No, held the EAT in the recent case of Mendy v Motorola.
The Claimant had, in a particularly lengthy grounds of complaint, made a claim of indirect discrimination against the Respondent at the Employment Tribunal (ET). At a closed preliminary hearing at the ET, the Judge made a case management order incorrectly stating that no discernable indirect discrimination hearing claim had been made in the pleadings, thereby removing that head of claim from the case and, in effect, striking it out.
The Employment Tribunal Rules of Procedure grant judges the power at preliminary hearings to strike out hearing claims (rule 53 (1)(c)). However, that rule is caveated by another rule which states that any such strike out can only be made at public hearings (rule 56).
The Judge later realised their error and attempted to revoke their order under Rule 29. However, this revocation was ineffective because a judgment (which in effect this was) can only be revoked via reconsideration under Rule 70 or via appeal to the Employment Appeals Tribunal (EAT). To this extent, it was a double whammy of errors from the Judge.
The Claimant did indeed appeal to the EAT, which upheld the appeal, noting the errors of law and setting aside the relevant part of the ET’s order.

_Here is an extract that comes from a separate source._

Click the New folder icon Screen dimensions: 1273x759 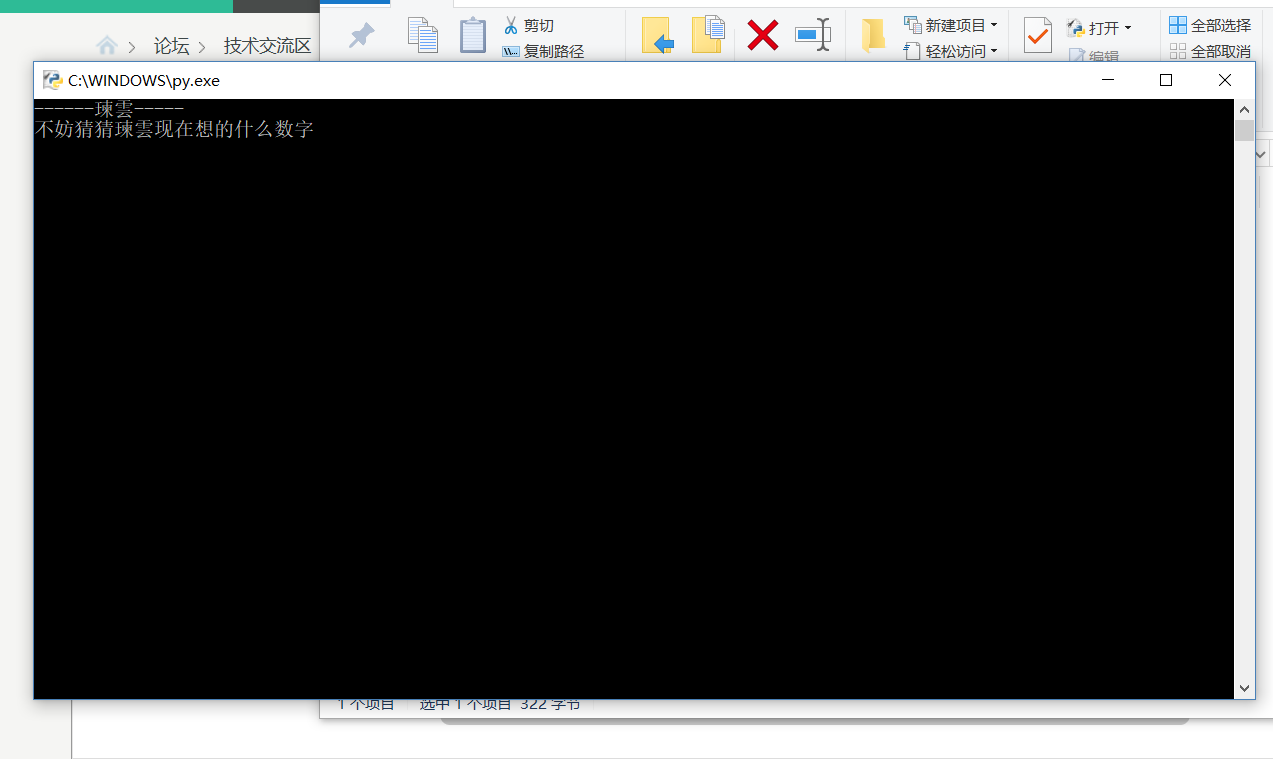[x=873, y=35]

Mistakes always have, and always will, be made by us all. However, when taken in the context of a recent report by The Times newspaper, which claimed ‘inexperienced judges who have never heard a case are being hired to clear an avalanche of employment tribunal claims’, this mistake is perhaps worrisome. Rather than reducing the backlog, it created an increased workload for the parties and the EAT.